Send back exactly the lines from the opening line of the records below through the one with "[Permalink ke: CBX150".
*** RECORDS FOR PROCESSING ***
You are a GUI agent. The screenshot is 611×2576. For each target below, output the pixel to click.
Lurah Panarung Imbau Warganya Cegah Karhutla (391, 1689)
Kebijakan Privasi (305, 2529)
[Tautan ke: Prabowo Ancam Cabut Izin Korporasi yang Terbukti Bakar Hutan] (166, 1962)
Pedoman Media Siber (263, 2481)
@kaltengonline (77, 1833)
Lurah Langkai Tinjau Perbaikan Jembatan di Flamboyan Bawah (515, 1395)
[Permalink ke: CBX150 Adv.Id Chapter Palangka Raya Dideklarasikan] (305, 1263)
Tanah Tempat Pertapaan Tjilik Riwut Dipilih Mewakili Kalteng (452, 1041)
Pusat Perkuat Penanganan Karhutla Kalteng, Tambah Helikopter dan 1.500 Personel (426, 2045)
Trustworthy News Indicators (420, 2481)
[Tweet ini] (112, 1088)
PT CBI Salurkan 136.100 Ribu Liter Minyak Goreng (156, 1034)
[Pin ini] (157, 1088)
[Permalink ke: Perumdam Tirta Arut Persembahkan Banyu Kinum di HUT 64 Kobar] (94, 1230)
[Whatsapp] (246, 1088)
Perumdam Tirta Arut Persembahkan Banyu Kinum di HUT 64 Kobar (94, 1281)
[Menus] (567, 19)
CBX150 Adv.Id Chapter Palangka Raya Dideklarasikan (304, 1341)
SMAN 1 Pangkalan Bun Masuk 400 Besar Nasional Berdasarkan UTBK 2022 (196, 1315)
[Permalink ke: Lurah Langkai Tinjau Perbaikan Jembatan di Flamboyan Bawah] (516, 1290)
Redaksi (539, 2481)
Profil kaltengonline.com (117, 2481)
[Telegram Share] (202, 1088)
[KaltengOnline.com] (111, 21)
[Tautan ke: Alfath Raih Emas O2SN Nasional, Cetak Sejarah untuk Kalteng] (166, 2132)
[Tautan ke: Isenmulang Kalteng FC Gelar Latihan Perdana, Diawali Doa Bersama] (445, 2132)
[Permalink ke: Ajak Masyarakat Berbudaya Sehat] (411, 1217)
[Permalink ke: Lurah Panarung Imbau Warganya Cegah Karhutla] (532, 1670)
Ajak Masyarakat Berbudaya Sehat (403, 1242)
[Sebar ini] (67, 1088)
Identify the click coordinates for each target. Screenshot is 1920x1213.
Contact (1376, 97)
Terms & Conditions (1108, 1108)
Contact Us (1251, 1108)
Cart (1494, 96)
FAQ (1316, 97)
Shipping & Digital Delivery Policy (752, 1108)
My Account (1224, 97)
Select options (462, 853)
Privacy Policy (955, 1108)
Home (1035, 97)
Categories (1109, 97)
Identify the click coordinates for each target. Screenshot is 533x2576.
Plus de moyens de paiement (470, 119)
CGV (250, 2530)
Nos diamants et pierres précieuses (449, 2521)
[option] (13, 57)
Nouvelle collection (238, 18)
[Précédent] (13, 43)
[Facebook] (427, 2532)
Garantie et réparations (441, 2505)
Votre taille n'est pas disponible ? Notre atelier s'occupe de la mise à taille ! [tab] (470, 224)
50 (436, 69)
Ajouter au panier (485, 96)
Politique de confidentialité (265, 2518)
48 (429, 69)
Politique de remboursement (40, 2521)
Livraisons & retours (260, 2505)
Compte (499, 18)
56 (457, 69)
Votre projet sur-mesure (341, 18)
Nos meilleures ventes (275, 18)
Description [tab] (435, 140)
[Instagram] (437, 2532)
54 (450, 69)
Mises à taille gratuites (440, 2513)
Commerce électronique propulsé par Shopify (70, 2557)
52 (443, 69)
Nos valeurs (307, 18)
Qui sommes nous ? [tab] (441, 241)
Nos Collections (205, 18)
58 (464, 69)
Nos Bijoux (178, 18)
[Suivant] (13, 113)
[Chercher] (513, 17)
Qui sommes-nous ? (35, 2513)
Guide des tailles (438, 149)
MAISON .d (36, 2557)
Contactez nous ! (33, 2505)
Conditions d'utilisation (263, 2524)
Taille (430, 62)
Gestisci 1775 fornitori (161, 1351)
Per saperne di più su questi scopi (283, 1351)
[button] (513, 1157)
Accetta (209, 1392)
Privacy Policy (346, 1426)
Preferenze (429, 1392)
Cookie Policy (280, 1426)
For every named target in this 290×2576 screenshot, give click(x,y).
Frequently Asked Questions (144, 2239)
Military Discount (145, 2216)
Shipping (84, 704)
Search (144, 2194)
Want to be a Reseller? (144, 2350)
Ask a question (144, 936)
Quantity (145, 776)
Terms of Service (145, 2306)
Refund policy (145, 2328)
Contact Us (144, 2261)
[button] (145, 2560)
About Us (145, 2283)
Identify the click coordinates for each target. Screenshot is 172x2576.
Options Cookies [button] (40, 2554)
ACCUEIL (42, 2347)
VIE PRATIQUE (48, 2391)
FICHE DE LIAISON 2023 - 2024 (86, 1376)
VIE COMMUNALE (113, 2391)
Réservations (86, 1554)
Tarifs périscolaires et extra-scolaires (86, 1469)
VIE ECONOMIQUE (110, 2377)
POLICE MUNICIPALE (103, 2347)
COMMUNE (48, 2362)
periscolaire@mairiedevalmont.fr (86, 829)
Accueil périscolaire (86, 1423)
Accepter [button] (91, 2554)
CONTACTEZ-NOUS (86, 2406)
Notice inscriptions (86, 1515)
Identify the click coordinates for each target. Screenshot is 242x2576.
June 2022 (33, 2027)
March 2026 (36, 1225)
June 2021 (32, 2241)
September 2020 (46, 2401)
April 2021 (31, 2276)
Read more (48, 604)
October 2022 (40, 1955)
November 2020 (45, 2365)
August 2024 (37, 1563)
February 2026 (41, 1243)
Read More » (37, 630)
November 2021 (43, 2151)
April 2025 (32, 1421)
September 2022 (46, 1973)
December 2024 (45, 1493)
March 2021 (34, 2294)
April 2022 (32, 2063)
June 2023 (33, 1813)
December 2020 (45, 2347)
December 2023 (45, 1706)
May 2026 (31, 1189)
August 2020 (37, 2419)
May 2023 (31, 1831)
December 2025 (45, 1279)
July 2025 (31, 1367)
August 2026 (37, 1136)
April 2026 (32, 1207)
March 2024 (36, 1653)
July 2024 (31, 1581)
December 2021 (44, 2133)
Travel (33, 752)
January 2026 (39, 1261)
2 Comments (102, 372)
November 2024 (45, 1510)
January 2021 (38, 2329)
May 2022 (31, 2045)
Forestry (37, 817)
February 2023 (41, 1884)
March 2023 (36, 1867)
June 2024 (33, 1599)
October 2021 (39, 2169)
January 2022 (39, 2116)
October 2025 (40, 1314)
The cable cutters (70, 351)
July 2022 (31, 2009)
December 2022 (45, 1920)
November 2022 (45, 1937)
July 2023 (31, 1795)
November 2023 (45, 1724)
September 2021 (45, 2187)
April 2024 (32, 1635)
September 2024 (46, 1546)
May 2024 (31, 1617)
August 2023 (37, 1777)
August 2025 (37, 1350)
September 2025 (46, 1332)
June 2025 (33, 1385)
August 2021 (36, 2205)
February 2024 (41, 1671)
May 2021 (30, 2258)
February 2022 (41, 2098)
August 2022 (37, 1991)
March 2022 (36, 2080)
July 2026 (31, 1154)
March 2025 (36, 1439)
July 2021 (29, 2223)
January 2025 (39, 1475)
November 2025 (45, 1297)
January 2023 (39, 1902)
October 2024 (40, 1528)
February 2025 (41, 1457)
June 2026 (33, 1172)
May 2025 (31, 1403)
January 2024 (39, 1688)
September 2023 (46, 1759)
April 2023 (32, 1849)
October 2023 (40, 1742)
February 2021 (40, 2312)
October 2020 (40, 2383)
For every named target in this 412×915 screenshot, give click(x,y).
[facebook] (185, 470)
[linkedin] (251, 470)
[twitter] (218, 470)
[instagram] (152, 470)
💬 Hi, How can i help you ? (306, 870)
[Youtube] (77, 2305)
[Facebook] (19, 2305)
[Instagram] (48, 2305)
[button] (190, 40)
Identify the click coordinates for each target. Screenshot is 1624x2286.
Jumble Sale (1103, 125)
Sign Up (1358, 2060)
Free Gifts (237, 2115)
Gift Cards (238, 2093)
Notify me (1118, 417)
*** End of RECORDS FOR PROCESSING ***
#### ANSWER FOR THE TASK:
You are a GUI agent. The screenshot is 611×2576. For each target below, output the pixel to click.
Lurah Panarung Imbau Warganya Cegah Karhutla (391, 1689)
Kebijakan Privasi (305, 2529)
[Tautan ke: Prabowo Ancam Cabut Izin Korporasi yang Terbukti Bakar Hutan] (166, 1962)
Pedoman Media Siber (263, 2481)
@kaltengonline (77, 1833)
Lurah Langkai Tinjau Perbaikan Jembatan di Flamboyan Bawah (515, 1395)
[Permalink ke: CBX150 Adv.Id Chapter Palangka Raya Dideklarasikan] (305, 1263)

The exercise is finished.